La charte et le territoire


Dans le râle assourdissant entourant le projet de charte des valeurs québécoises, ce soudain intérêt pour le nous avait quelque chose d’à la fois étonnant, encourageant, mais finalement bien décevant.

L’an dernier, durant le printemps étudiant, en réponse à un nous qui disait que l’éducation était une valeur commune et que nous devrions la partager parce qu’elle profite à tous, c’est un jeconquérant qui s’est fait entendre, un je peu prompt au partage, protecteur de son dollar, parce que c’est nous qu’on paie. Un nous malmené, ridiculisé, une aspiration romantique et chevelue pour les uns, du bruit de crottés à déporter pour les autres.

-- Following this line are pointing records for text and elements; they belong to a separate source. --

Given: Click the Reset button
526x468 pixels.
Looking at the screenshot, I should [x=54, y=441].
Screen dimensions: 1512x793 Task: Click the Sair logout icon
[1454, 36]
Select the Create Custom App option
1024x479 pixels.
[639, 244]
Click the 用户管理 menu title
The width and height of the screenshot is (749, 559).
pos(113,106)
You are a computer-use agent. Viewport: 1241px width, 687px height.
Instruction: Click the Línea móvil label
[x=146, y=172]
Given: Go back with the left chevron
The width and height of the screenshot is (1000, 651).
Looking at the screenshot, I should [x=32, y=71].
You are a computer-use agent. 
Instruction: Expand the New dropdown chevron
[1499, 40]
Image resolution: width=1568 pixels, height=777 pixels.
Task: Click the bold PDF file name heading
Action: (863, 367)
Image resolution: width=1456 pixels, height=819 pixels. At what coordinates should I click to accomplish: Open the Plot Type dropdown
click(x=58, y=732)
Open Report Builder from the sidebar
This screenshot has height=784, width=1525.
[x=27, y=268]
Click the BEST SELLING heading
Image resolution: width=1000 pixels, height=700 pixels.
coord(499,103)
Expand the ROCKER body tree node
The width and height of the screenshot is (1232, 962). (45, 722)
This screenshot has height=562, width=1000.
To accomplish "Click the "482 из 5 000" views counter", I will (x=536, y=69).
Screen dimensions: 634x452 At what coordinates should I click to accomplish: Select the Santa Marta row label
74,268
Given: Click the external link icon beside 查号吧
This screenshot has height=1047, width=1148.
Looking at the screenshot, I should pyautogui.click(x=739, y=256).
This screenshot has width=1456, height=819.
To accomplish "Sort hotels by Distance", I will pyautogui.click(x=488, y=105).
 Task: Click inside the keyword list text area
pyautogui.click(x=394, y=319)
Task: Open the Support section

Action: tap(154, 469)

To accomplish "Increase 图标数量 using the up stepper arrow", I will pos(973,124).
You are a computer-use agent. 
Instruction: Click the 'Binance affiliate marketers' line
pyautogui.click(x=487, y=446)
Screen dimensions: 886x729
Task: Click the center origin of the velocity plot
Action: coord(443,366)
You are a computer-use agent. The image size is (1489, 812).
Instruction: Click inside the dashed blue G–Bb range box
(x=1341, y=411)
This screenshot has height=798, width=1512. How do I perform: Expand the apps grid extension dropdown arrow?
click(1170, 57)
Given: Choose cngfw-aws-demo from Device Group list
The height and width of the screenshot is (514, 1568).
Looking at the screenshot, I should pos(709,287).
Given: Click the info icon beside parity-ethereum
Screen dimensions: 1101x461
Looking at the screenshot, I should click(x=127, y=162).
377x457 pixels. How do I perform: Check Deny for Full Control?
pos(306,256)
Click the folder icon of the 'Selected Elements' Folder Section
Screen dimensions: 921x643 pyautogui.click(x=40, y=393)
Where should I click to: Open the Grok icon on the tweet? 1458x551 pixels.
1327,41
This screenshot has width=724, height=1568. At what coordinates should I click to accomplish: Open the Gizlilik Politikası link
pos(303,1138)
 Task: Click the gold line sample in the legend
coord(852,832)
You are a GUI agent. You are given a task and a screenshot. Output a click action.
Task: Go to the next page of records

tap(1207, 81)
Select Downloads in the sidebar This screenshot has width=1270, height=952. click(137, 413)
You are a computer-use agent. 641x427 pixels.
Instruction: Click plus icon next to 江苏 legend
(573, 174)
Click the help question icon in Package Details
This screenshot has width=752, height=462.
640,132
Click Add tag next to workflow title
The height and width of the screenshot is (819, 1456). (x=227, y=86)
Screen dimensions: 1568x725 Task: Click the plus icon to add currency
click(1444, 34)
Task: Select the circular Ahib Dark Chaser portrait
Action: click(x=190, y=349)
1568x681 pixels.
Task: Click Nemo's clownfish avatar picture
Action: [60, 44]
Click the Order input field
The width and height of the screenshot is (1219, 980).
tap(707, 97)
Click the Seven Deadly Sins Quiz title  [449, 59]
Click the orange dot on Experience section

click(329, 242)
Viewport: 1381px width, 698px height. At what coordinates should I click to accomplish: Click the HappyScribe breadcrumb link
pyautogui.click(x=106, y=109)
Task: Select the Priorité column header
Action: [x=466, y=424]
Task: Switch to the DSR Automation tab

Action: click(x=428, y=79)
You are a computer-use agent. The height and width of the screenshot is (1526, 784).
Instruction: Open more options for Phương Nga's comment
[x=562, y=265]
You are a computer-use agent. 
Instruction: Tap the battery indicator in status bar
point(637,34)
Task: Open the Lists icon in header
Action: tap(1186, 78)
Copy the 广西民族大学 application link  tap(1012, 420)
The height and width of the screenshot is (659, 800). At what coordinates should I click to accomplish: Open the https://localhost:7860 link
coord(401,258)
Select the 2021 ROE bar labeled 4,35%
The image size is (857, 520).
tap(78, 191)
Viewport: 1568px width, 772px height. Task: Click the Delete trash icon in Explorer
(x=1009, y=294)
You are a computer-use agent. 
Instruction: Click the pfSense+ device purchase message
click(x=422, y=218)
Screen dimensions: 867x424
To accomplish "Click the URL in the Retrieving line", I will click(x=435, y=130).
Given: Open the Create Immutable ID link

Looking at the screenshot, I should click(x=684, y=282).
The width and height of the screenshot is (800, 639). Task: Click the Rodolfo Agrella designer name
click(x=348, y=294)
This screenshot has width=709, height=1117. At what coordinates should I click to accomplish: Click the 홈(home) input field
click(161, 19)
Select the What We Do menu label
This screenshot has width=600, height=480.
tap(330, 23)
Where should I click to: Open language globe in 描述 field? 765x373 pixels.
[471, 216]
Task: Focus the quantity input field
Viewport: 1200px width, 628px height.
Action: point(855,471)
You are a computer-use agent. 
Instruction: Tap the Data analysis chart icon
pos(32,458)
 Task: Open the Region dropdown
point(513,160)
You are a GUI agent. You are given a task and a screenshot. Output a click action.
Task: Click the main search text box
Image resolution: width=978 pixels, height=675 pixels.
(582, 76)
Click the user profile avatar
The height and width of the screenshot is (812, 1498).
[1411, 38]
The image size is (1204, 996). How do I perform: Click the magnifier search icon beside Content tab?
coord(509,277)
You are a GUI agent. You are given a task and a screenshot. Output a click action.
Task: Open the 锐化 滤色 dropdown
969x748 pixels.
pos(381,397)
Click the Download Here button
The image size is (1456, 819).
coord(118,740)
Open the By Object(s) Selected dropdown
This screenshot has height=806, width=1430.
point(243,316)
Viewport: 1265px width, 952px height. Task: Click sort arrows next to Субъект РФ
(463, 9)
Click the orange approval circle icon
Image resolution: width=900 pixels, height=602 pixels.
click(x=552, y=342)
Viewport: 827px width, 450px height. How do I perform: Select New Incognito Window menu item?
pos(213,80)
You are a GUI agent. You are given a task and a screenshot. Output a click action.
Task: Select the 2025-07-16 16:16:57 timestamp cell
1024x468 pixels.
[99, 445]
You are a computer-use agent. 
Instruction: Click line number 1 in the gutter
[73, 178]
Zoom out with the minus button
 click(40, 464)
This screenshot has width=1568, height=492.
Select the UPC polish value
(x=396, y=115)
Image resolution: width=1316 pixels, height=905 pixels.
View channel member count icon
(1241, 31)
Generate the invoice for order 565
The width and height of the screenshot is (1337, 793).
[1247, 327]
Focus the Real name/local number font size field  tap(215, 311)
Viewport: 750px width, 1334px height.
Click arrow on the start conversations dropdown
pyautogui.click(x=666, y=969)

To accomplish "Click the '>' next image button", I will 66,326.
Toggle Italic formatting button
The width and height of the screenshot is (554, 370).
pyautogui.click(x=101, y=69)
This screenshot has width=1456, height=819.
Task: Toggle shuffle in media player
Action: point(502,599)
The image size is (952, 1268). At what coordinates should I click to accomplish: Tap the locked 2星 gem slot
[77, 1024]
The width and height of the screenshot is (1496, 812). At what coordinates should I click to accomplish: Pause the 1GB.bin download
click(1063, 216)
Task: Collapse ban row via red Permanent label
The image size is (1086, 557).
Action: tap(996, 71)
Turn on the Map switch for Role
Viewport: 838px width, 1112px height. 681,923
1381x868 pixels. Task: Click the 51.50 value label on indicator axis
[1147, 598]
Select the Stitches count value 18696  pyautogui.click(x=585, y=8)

Dans le triomphe du je dollarisé et comblé de certitudes, on comprenait alors que le nous, le bien et l’espace communs auraient de plus en plus la vie dure.

Pourtant, c’est bien du nous dont il est question dans cet automne affable mais moins arabe que de plus beaux printemps, et on aurait pu s’en réjouir s’il n’avait pas ce petit goût âpre d’unentre-nous rétrécit, méfiant et suspicieux, qui ressent le besoin de soudainement pisser aux quatre coins de son territoire incertain.

Un nous inquiet en quête de définition, perdu dans un pays qu’il voudrait maintenant sans chapeau, perdu dans un pays qu’il voudrait tout court peut-être. Un nouveau nous qui a sans doute jeté trop vite sa foi avec l’eau du bénitier, un nouveau nous qui a perdu le bonheur de vue et qui espère le retrouver en disposant vainement à la croisée de ses chemins, des épouvantails.

Le temps de fêtes arrive. Cette année, on l’appellera de nouveau Noël, comme une ultime affirmation de ce curieux nous. Le vacarme de l’automne aura fait long feu, vaincu par l’épuisement dans un combat sans vainqueur. Reviendra alors le temps béni du je, de ses plaisirs coupables et de ses bonheurs temporaires, et le dieu dollar, protégé de toute charte, viendra de nouveau exaucer pour un temps nos prières.

D’ici là on continuera à hurler un drôle de nous, méfiant, homogène, et sans sourire, et on continuera à pisser maladroitement aux quatre coins de notre territoire incertain.